I took a variety of classes when becoming a teacher, math classes, pedagogy classes, classes about classroom management, as well as a semester of student teaching.  It doesn't take long to see that there are many things we don't learn in the classroom.  They never prepared me for the emotional toll of teaching.

This year has been especially hard.  We have many students suffering from financial hardships lately.  We have a designated room with donated clothes, food, personal hygiene items to help out families.  Staff members have contacts with different resources, and are able to refer families whenever needed. We expect these things during an economic crisis. 

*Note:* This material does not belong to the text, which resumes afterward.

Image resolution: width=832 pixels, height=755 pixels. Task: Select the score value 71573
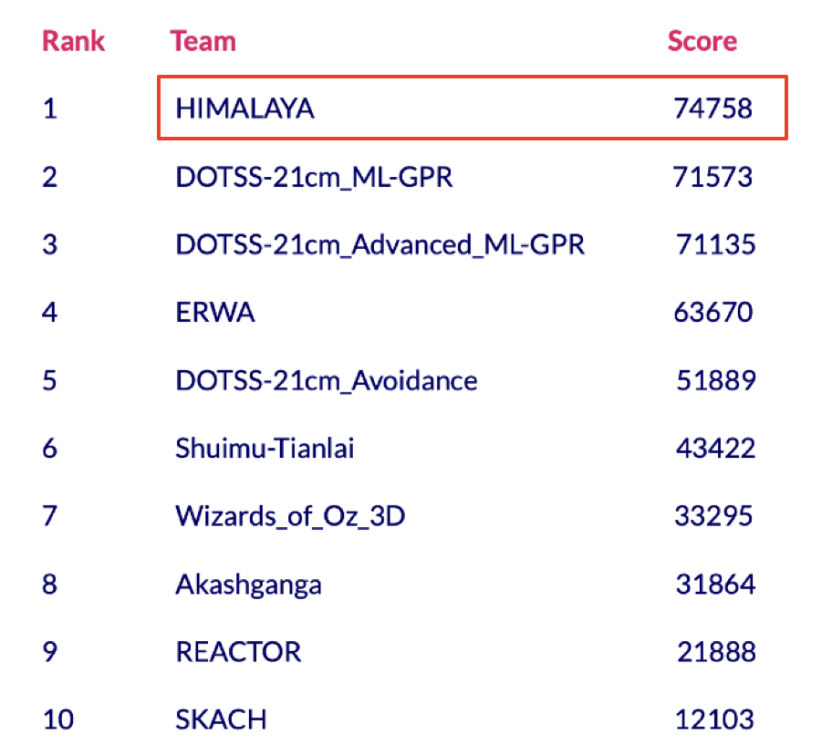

What you don't expect is to see a former student's obituary in the paper.  It is the third student I have lost in 14 years.  He had two small children.

You don't expect to have a 16 year old who lost her father five years ago to cancer, find out that her mom has cancer...again.  I watch her floundering, because her older sister has gone to college, and she has very little support system. 

You don't expect a girl to get a text in your class telling her that her mother, who she thought was recovering, is dying. 

You don't expect to find that another students parents have spent his entire college fund... on cancer treatment for his mom.  Which didn't work, so now, no college and also mom is dying.  And his little brother is friends with Owen.

You don't expect your colleague to come to you because one of her students isn't returning after spring break because he is in a coma.

I feel so powerless, I can't fix things for these kids.  I have spent so much time crying for these kids, it breaks my heart.  I don't think people understand how emotionally draining teaching can be, both for the good and bad.

I have a student that I first had as a freshman, he is just a great kid.  He isn't the top kid in class, but he is sweet and funny and kind.  I have him now as a senior, I know he isn't 4 year college material, so  I was overjoyed to find out  two weeks ago that he has a great opportunity playing sports in a different country.  He will get paid, and his housing is paid and he will get 2 years of vocational training.  I am so happy for him.  Then Friday he came to me crying because his family had 5 days to move out of their home.  He is now homeless.  He will be staying with friends, and the rest of his family will scatter to stay with various people.  He still has to buy his plane ticket, and is hoping he can get some money from his dad to buy it. 

For a change this is something tangible that can be fixed.  An assistant principal, another teacher and I are going to buy the ticket for him.  I can't keep people from dying but I can throw a few hundred in to help a kid.  I wish I could do more, but I am happy that I work with people who will go out of their way to help kids out.

This is why teachers need summer vacation.  By the end of the year you are emotionally raw, when the next year starts I will have scabs and scars, only to start the whole thing over again.